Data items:

◆ ◆ ◆ ◆ ◆ ◆ ◆

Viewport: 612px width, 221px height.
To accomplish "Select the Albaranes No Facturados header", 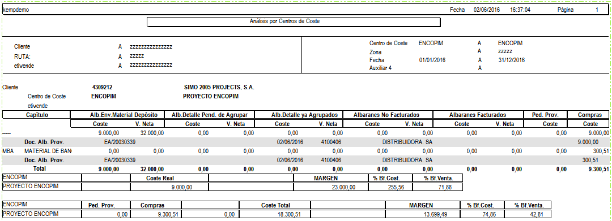I will 386,115.
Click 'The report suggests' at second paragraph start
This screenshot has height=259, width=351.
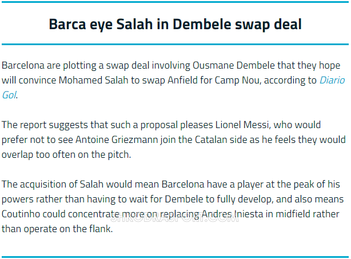click(x=45, y=125)
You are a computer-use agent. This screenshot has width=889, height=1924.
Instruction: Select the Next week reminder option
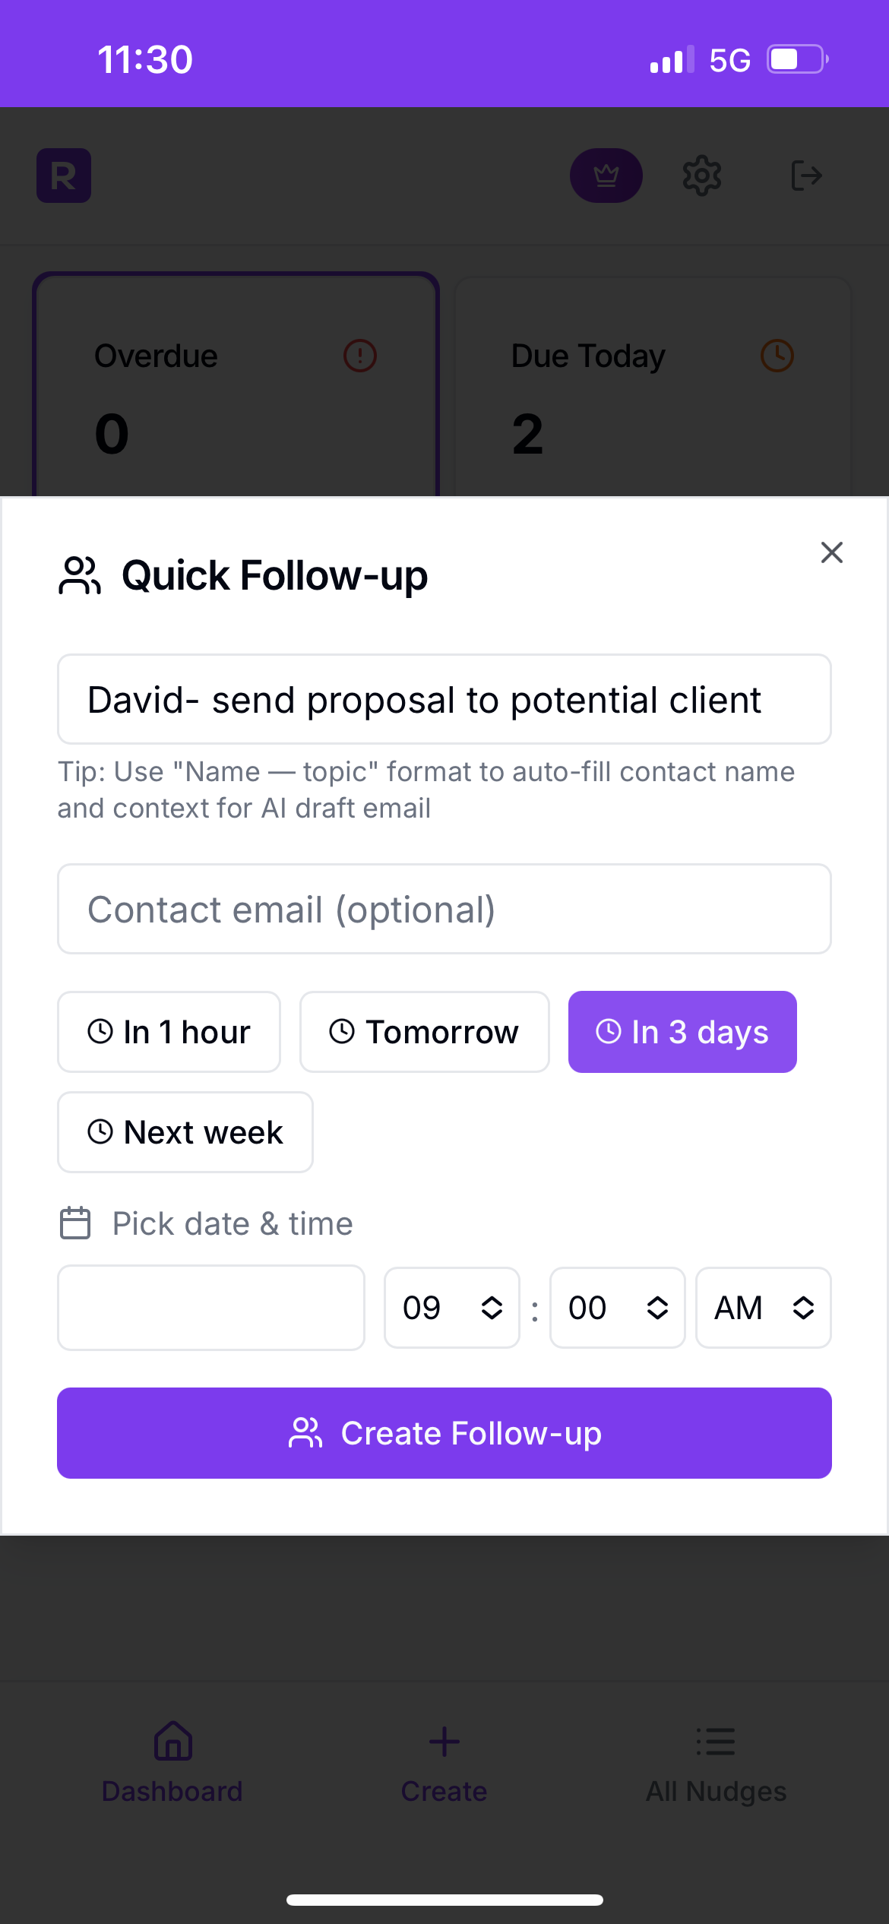(x=185, y=1131)
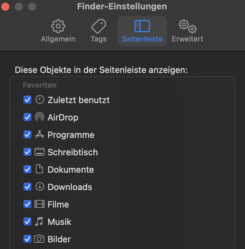Open the Erweitert settings tab
245x249 pixels.
187,31
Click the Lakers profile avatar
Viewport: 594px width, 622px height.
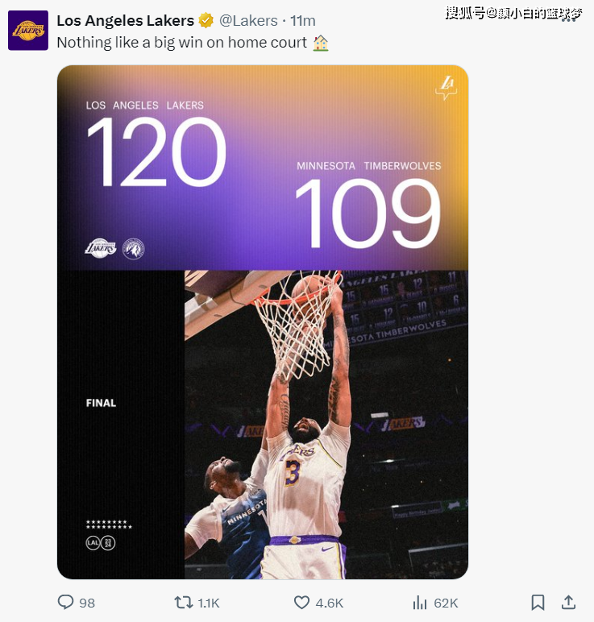28,31
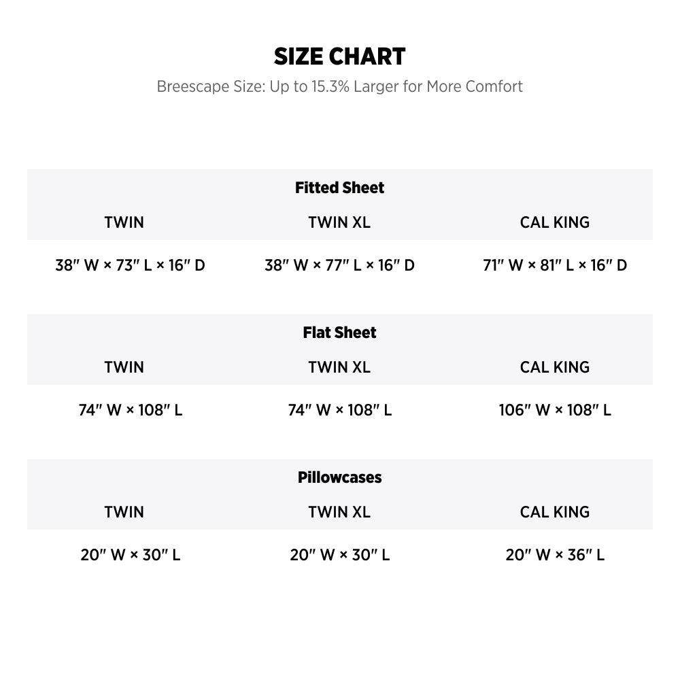This screenshot has width=680, height=680.
Task: Select the Pillowcases section header
Action: [339, 477]
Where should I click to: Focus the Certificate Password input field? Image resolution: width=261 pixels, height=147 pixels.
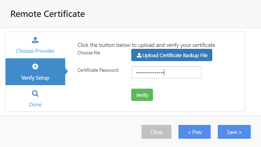[x=166, y=73]
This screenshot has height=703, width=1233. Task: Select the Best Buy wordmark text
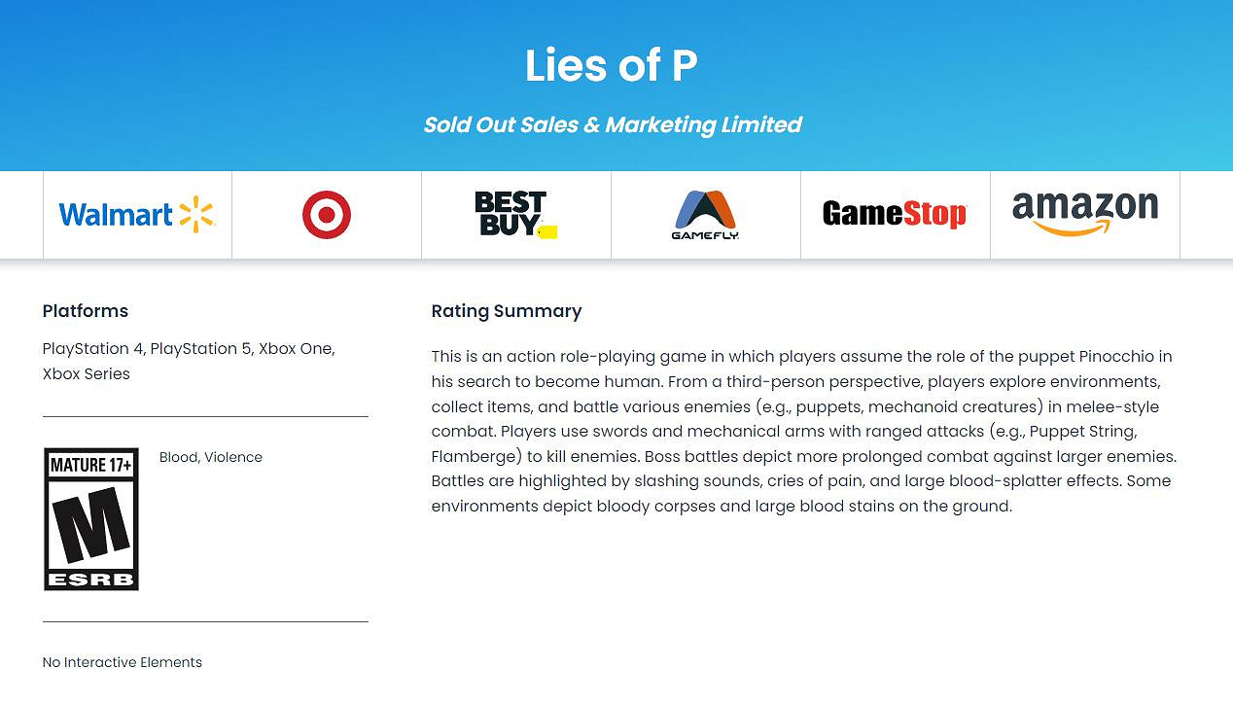[510, 213]
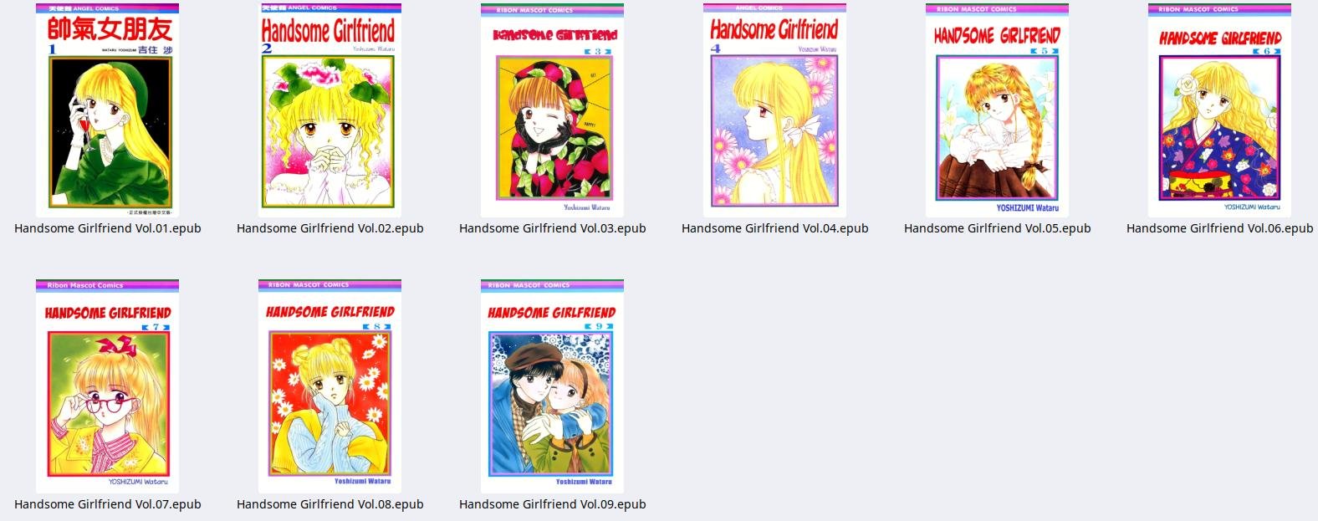Click the Handsome Girlfriend Vol.04.epub label

[775, 228]
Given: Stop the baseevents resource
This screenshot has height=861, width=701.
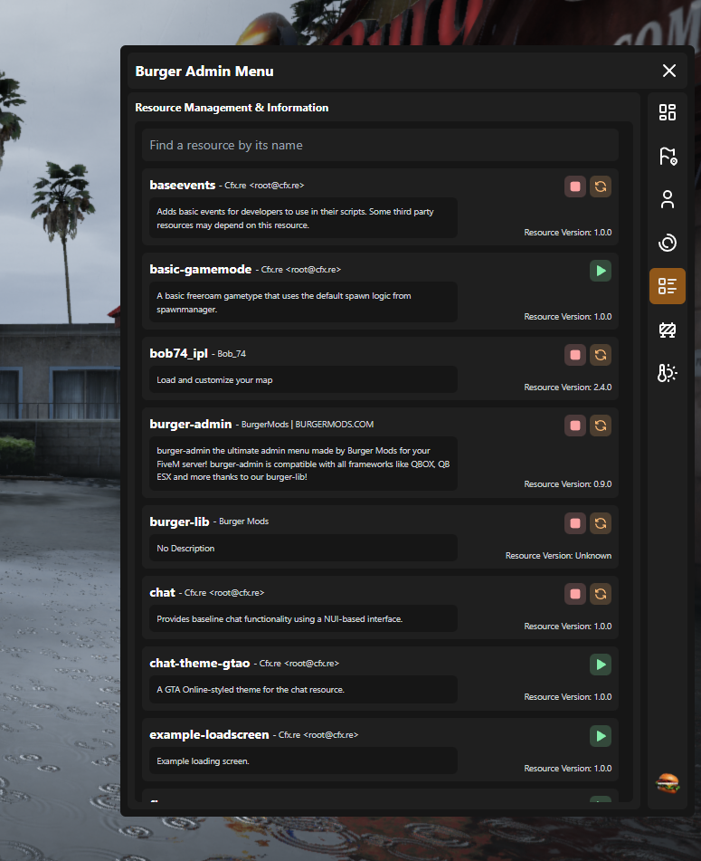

◆ ◆ ◆ ◆ ◆ ◆ ◆

Your instructions: Output only the stretch above from the line with "This screenshot has height=259, width=351." through the line with "Click the Lakers profile avatar", reproduced exactly. Exclude pictures.

Answer for this exercise:
This screenshot has height=259, width=351.
click(x=45, y=125)
You are a computer-use agent. This screenshot has width=889, height=1924.
Instruction: Select the Next week reminder option
(x=185, y=1131)
Open the Erweitert settings tab
245x249 pixels.
187,31
Click the Lakers profile avatar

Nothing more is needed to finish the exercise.